LONDON (Reuters) - U.S. gasoline consumption fell to its slowest rate for more than a quarter of a century last week as epidemic controls brought much of the economy and transportation system to a sudden stop.

A sticker reads crude oil on the side of a storage tank in the Permian Basin in Mentone, Loving County, Texas, U.S. November 22, 2019. REUTERS/Angus Mordant/File Photo

Estimates for the volume of gasoline and other petroleum products supplied to the domestic market, published on Wednesday, provide the first clue to the epidemic’s impact on the oil market.

Gasoline supplied fell to 6.66 million barrels per day (bpd), down from 9.70 million bpd two weeks earlier, and the slowest rate since 1994, data from the U.S. Energy Information Administration (EIA) showed.

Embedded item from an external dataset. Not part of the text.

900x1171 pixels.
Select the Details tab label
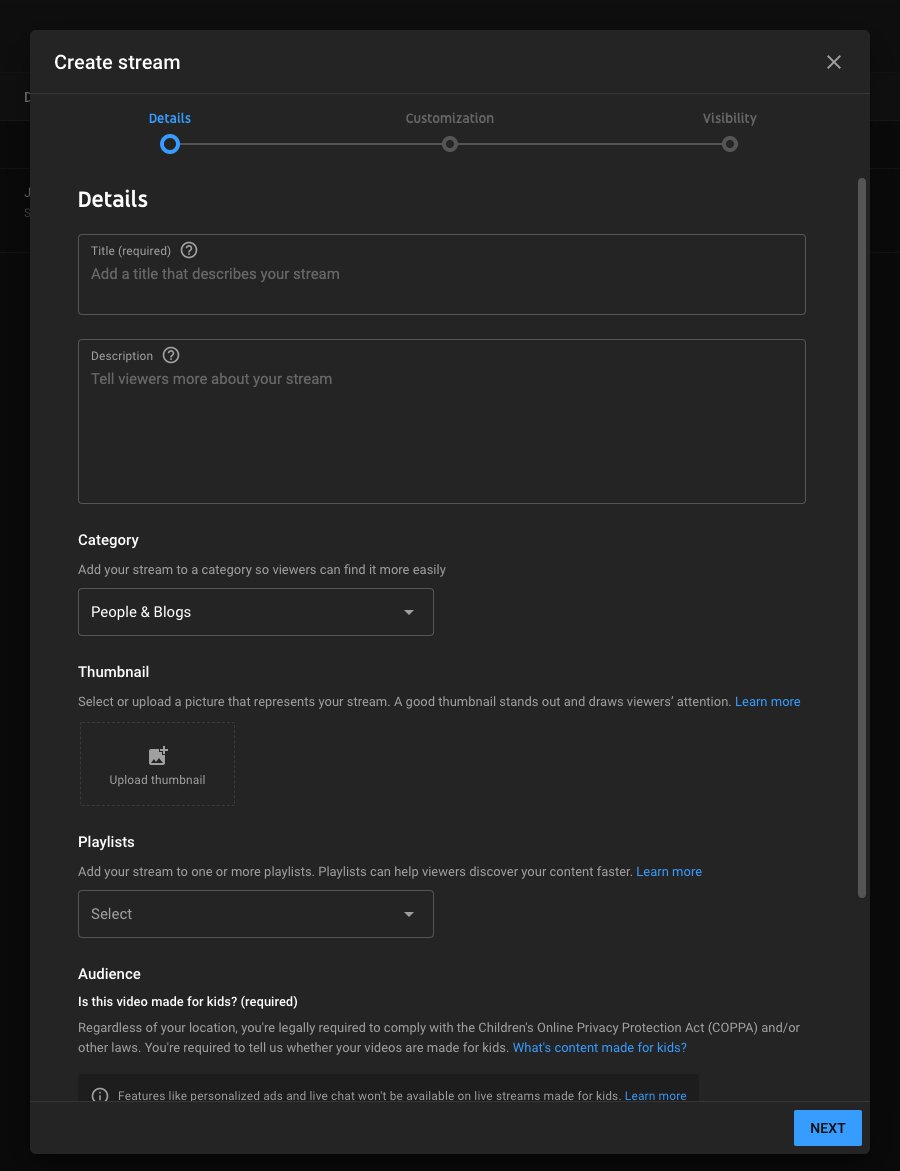click(x=170, y=118)
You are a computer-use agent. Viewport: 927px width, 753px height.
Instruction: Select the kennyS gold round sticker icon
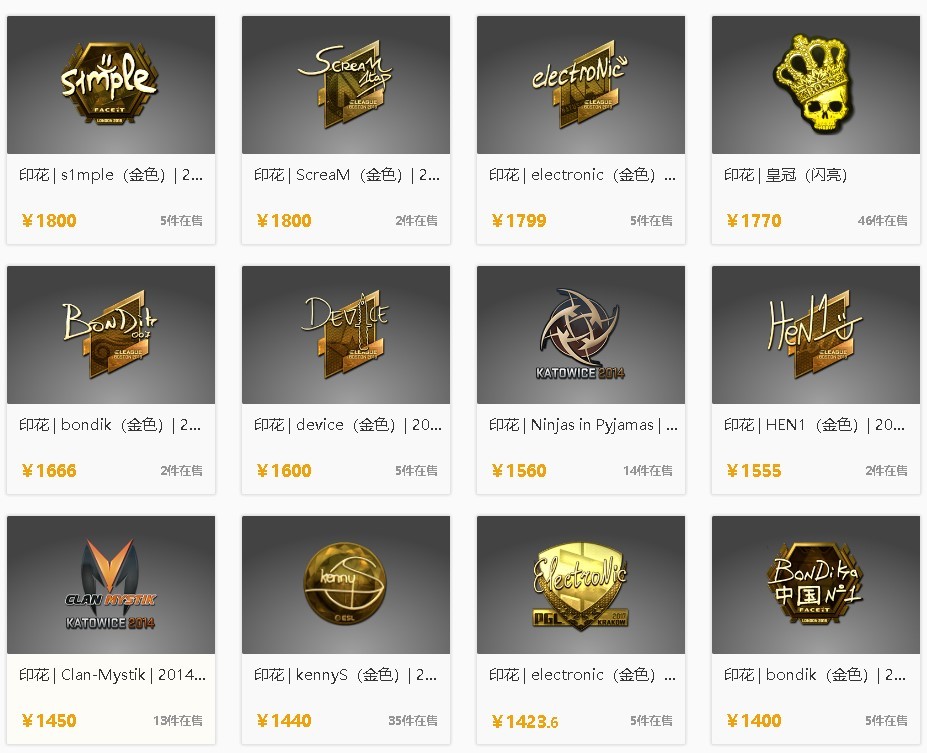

Gasoline supplied, a proxy for the amount consumed by motorists, is very volatile from one week to the next, which is why the EIA recommends focusing on the four-week running average.

But the decline in gasoline supplied over the last two weeks is unequalled in the three decades since the EIA started estimating this series, and is almost certainly unequalled in the history of the oil industry.

The two-week decline in the volume of gasoline supplied between March 13 and March 27 was equivalent to more than eight times the typical change over a similar period.


Gasoline was the hardest hit of the main petroleum products in the United States, but there was also a substantial decline in the volume of jet fuel supplied and smaller declines in some other products including diesel.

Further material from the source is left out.